Home Takeda's Recombinant von Willebrand Factor (rVWF) Vonicog alfa NDA Accepted for Review in China

Takeda's Recombinant von Willebrand Factor (rVWF) Vonicog alfa NDA Accepted for Review in China

Jan 07, 2023 14:01 CST Updated 14:01
Takeda

Biopharmaceutical Manufacturer

ShanghaiJanuary 7, 2023PR Newswire -- Takeda China announced today that its innovative drug, recombinant von Willebrand Factor (rVWF) for injection, Vonicog alfa[1]The New Drug Application (NDA) has been officially accepted by the Center for Drug Evaluation of the National Medical Products Administration, intended for on-demand treatment and bleeding event control in adult patients with von Willebrand Disease (18 years and above), as well as perioperative bleeding management. Vonicog alfa[1]Is the world's first and only recombinant von Willebrand factor product to date. [2], is expected to bring a new treatment option for adult patients with vascular hemophilia in China.

Von Willebrand disease is one of the common hereditary bleeding disorders, primarily caused by mutations in the von Willebrand factor (VWF) gene, leading to a reduced quantity or abnormal quality of von Willebrand factor in plasma.[3]As one of the important plasma components in the human body, von Willebrand Factor (VWF) mediates platelet adhesion to vascular injury sites and acts as a carrier for coagulation factor VIII (FVIII), stabilizing coagulation factor VIII.[3]

When von Willebrand factor is dysfunctional or deficient, blood cannot clot effectively, and patients may experience varying degrees of bleeding manifestations, primarily skin and mucosal bleeding, characterized by petechiae, ecchymoses, epistaxis, gingival bleeding, menorrhagia in women, and severe cases may involve internal bleeding.[4], which has a serious impact on the quality of life. In addition, patients with vascular hemophilia who require surgery face higher risks of bleeding and complications such as thrombosis, urgently needing more efficient bleeding management solutions to meet the critical clinical treatment needs of patients. [5]

Vonicog alfa for Injection[1]Contains complete VWF multimers, including ultra-large multimers (ULMs), with a long half-life, effectively achieving replacement therapy for von Willebrand disease and providing patients with personalized bleeding control methods.[6]. In the Phase 3 on-demand treatment clinical trial, injectable Vonicog alfa was evaluated.[1]The hemostatic efficacy for adult patients (18 years and above) with von Willebrand disease was studied, evaluating different on-demand treatment strategies with or without recombinant factor VIII for the control of bleeding episodes. The results showed that all injectable Vonicog alfa...[1]Bleeding events were controlled in subjects with or without concomitant use of recombinant coagulation factor FVIII, with efficacy rated as excellent (96.9%) or good (3.1%), and all bleeding events of any severity were successfully managed.[6]

In addition, in another prospective, open-label, multicenter trial, the use of Vonicog alfa for injection was evaluated in adult patients (18 years and older) with severe von Willebrand disease undergoing elective surgical procedures.[1]Hemostatic efficacy and safety with or without recombinant coagulation factor FVIII: Study results showed that the overall hemostatic efficacy for major and minor surgeries was 100% (15/15). Among these, the overall hemostatic efficacy was rated as excellent for 60% of the surgeries and good for 40% of the surgeries.[6]

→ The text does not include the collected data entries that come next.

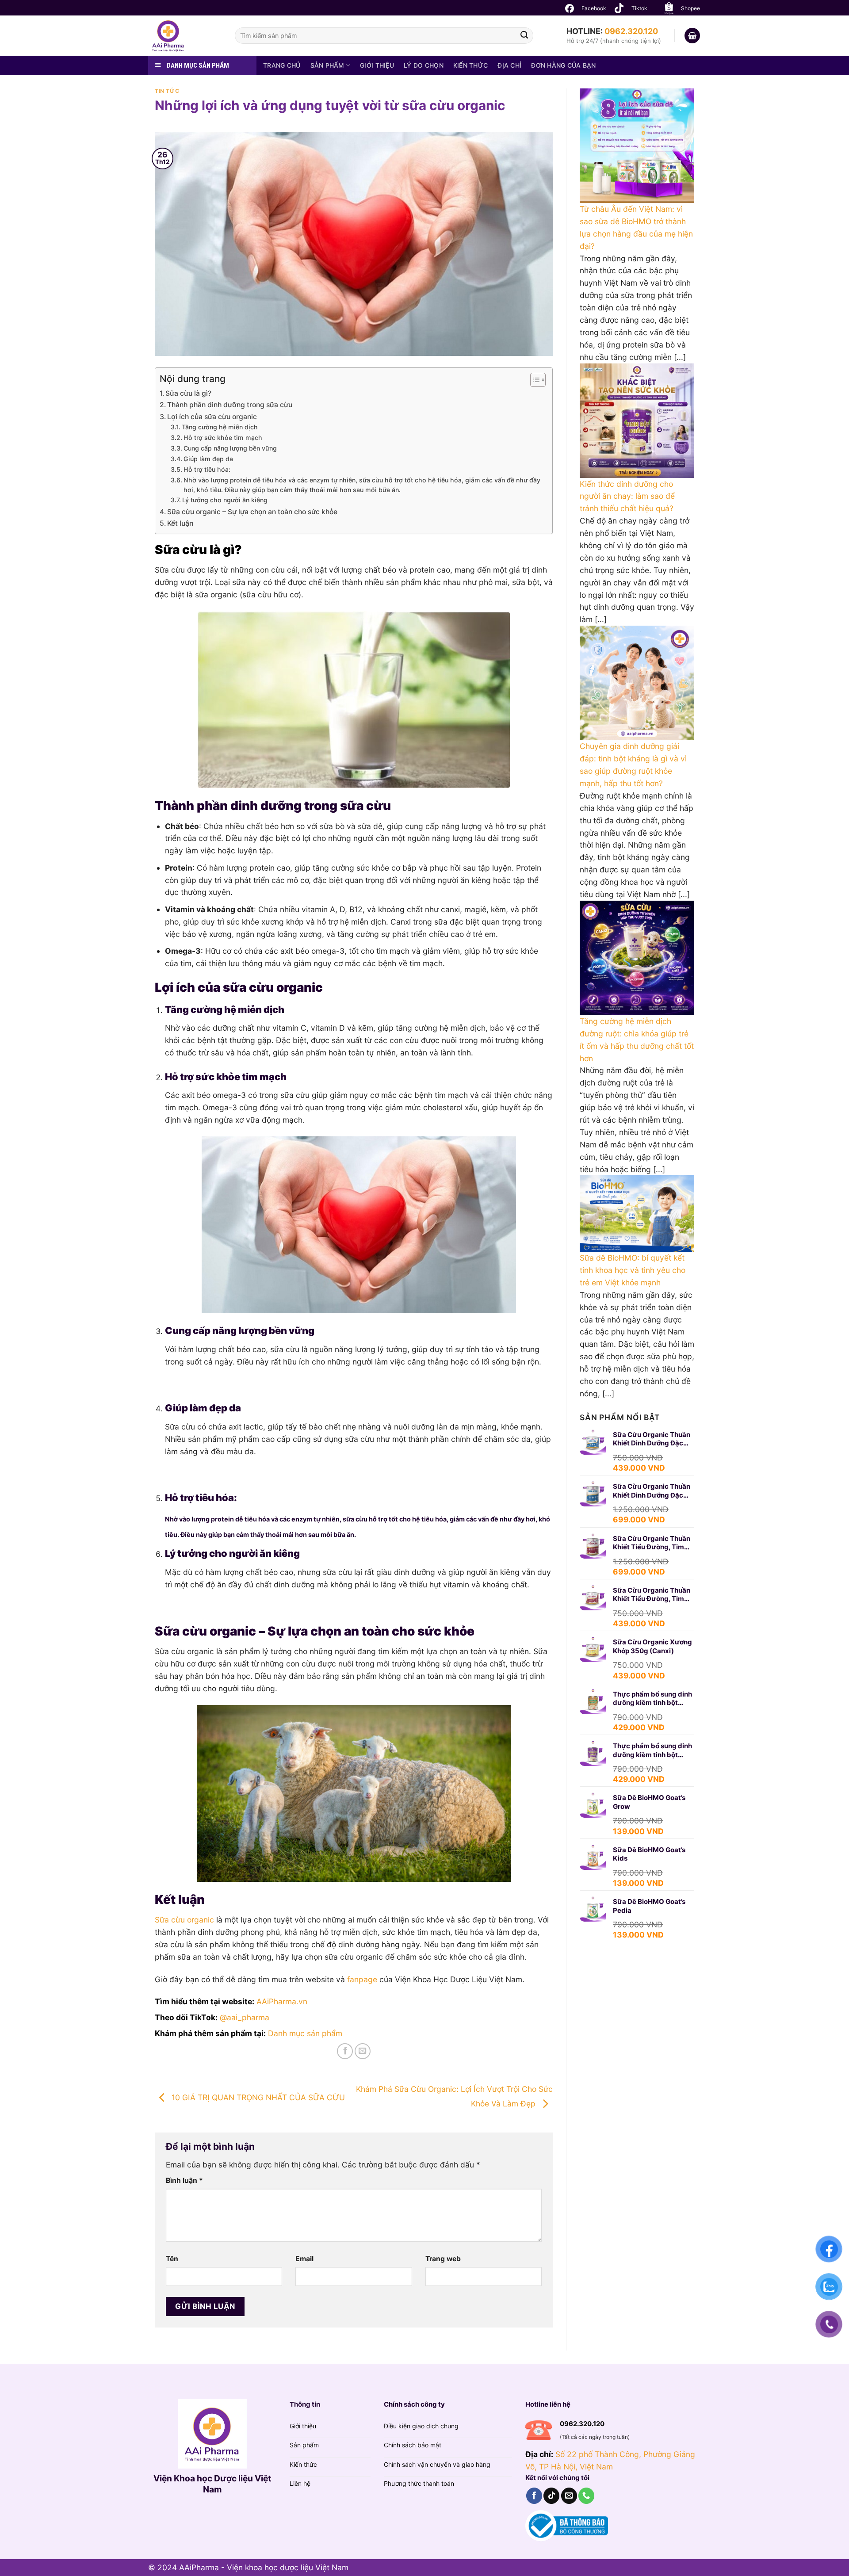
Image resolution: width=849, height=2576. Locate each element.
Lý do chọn (424, 65)
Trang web (443, 2259)
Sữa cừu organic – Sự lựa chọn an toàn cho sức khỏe (252, 512)
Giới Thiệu (377, 65)
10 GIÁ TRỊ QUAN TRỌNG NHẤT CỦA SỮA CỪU (257, 2097)
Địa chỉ (509, 65)
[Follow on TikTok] (551, 2496)
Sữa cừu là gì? (188, 393)
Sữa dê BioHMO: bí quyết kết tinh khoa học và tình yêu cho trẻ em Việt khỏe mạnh (632, 1270)
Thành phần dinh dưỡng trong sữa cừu (229, 405)
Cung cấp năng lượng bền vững (230, 448)
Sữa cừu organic (184, 1919)
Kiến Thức (470, 65)
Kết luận (180, 523)
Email (304, 2259)
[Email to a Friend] (363, 2051)
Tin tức (167, 91)
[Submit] (524, 35)
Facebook (593, 8)
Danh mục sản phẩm (305, 2033)
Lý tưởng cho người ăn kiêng (225, 500)
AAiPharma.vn (281, 2001)
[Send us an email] (569, 2496)
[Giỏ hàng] (692, 35)
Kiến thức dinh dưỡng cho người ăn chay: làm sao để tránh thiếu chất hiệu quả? (627, 496)
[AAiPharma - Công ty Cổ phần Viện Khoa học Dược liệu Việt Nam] (185, 35)
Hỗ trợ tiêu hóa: (207, 469)
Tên (172, 2259)
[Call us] (586, 2496)
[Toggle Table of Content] (533, 379)
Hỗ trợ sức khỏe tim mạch (223, 437)
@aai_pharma (244, 2017)
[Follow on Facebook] (534, 2496)
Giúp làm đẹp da (208, 458)
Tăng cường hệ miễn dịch (220, 427)
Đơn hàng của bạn (563, 65)
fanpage (362, 1979)
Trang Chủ (282, 65)
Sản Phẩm (327, 65)
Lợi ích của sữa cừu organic (212, 417)
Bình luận (184, 2180)
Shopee (690, 8)
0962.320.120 (631, 31)
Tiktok (639, 8)
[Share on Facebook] (345, 2051)
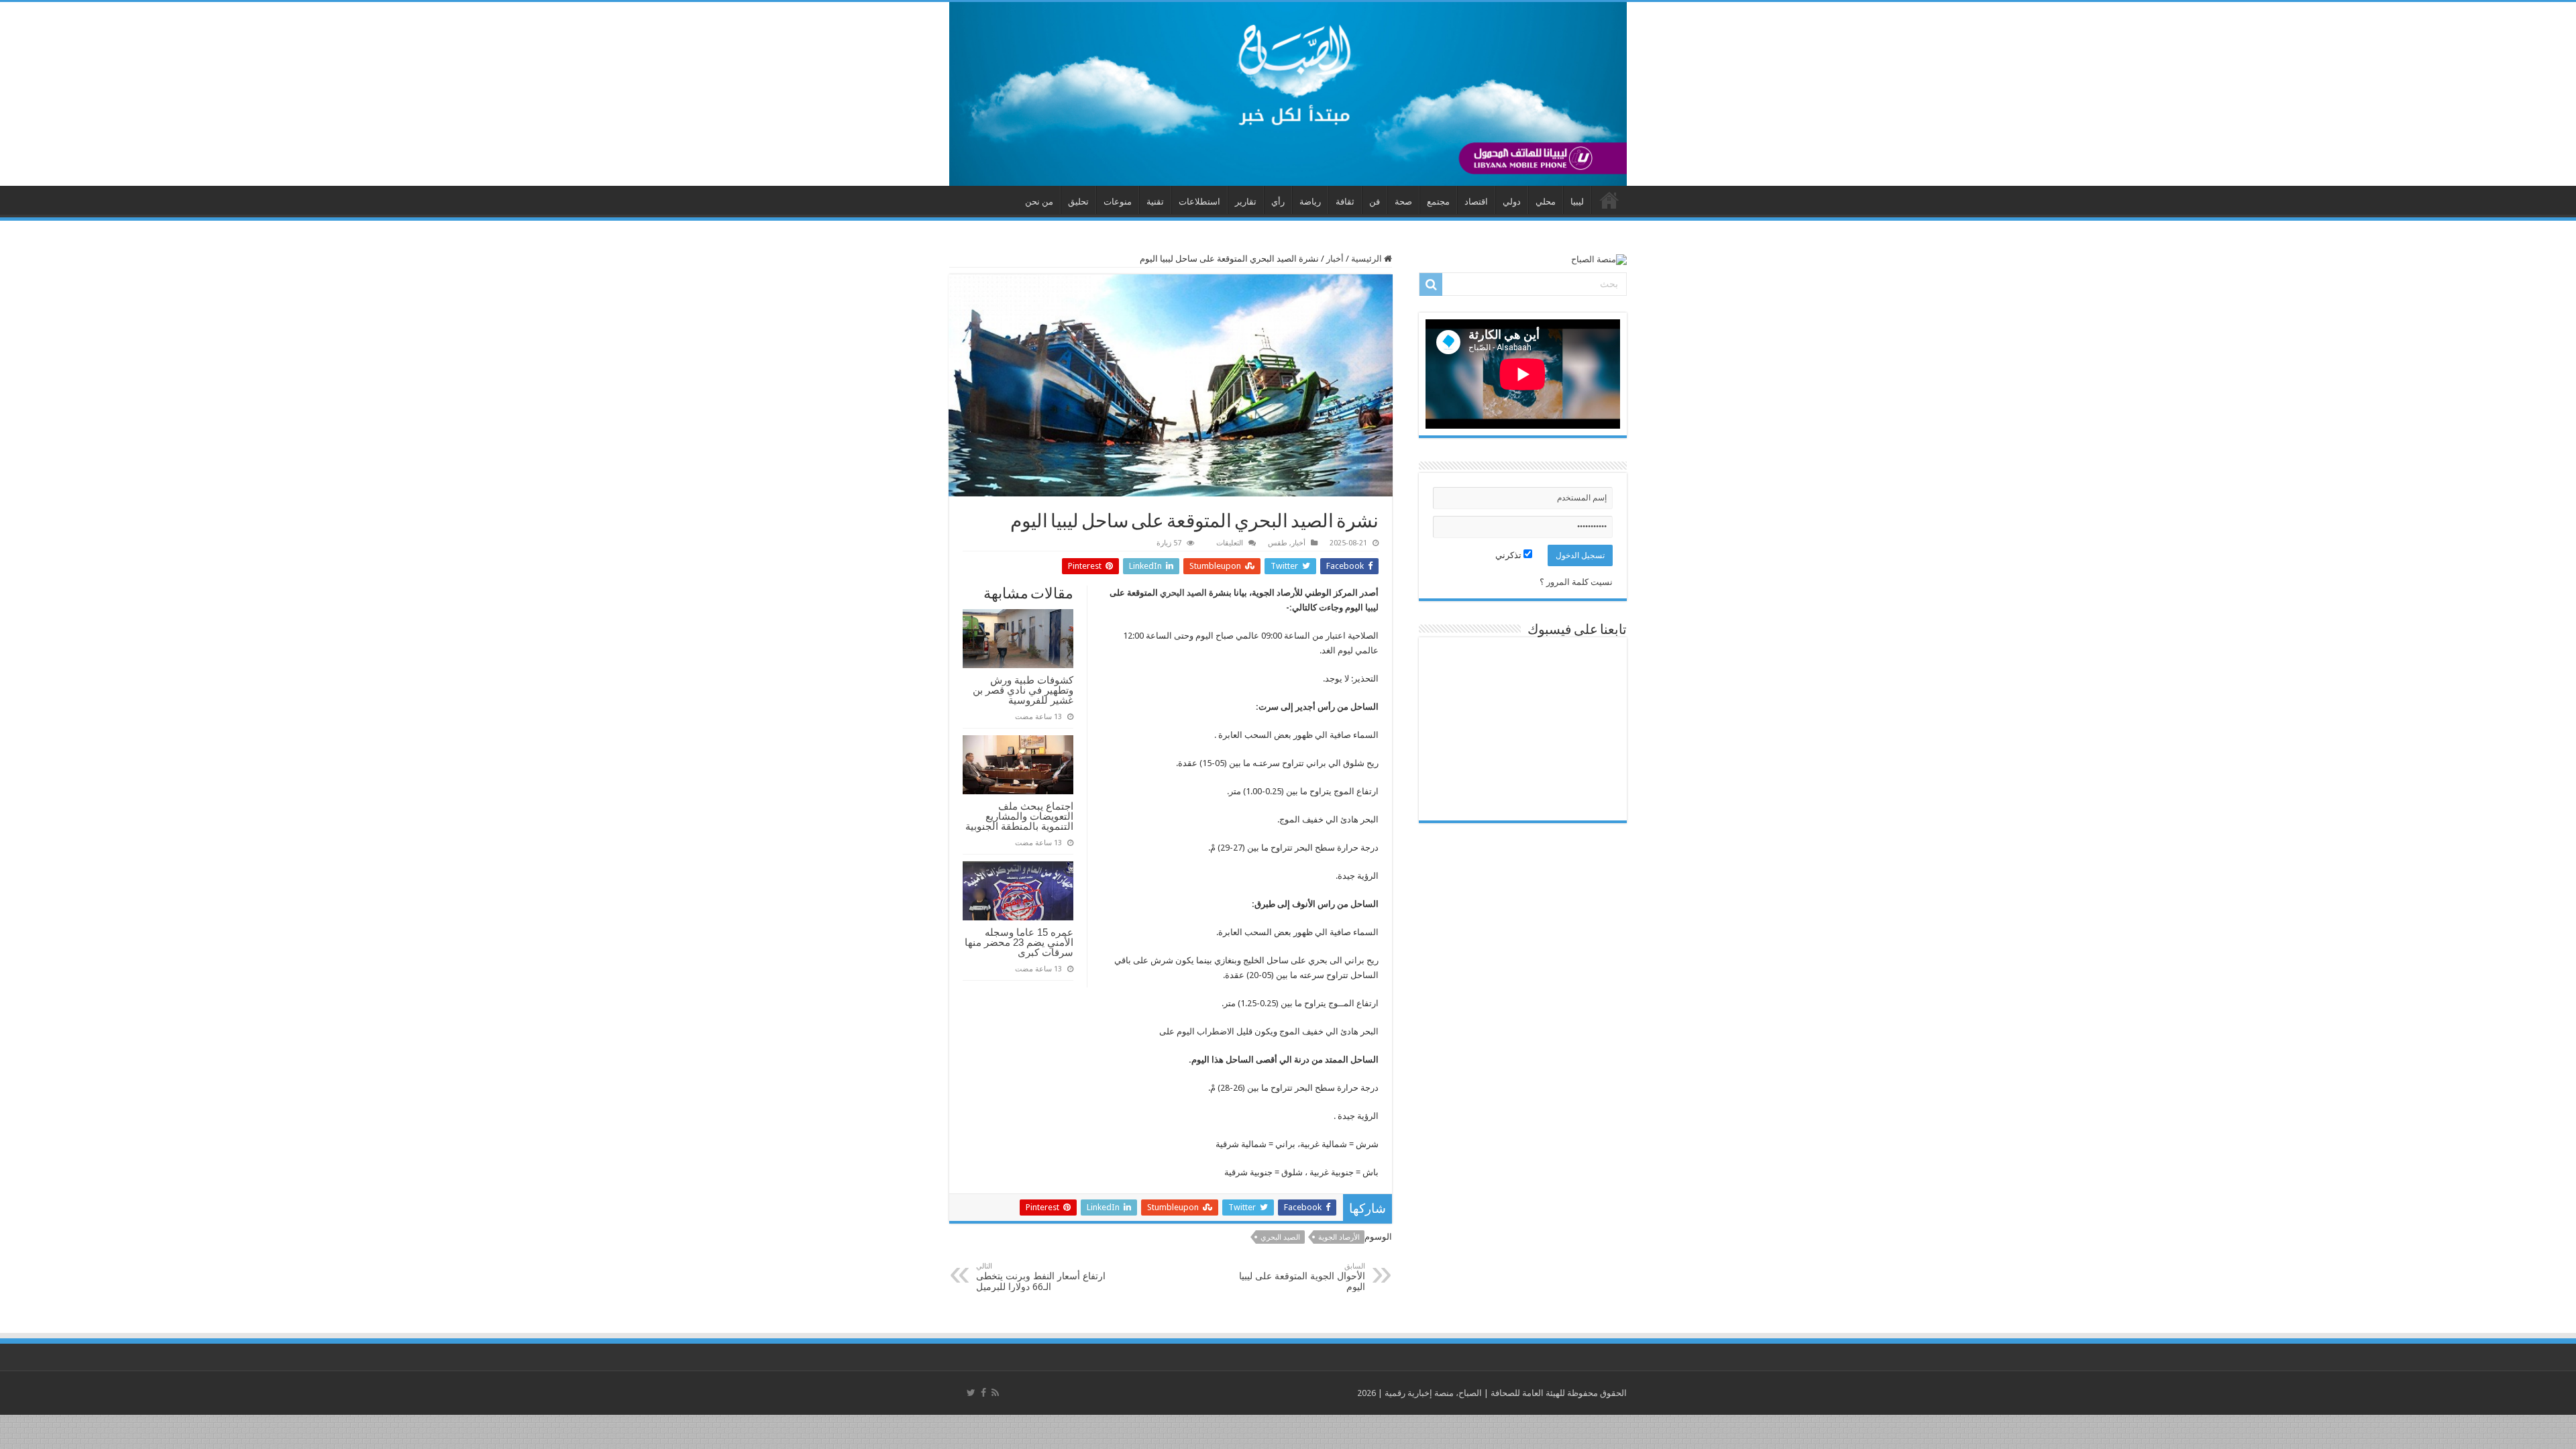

Currently, Vonicog alfa for injection[1]Has received marketing authorization in the United States, Canada, the United Kingdom, Switzerland, Australia, and Japan for on-demand treatment and bleeding episode control in adult patients with von Willebrand Disease (18 years and older), as well as perioperative bleeding management.[7],[8],[9]. As an innovative drug in the field of von Willebrand disease, the marketing authorization application for Vonicog alfa for injection has been officially accepted in China.[1]Chinese Patients with Von Willebrand Disease to Benefit Soon.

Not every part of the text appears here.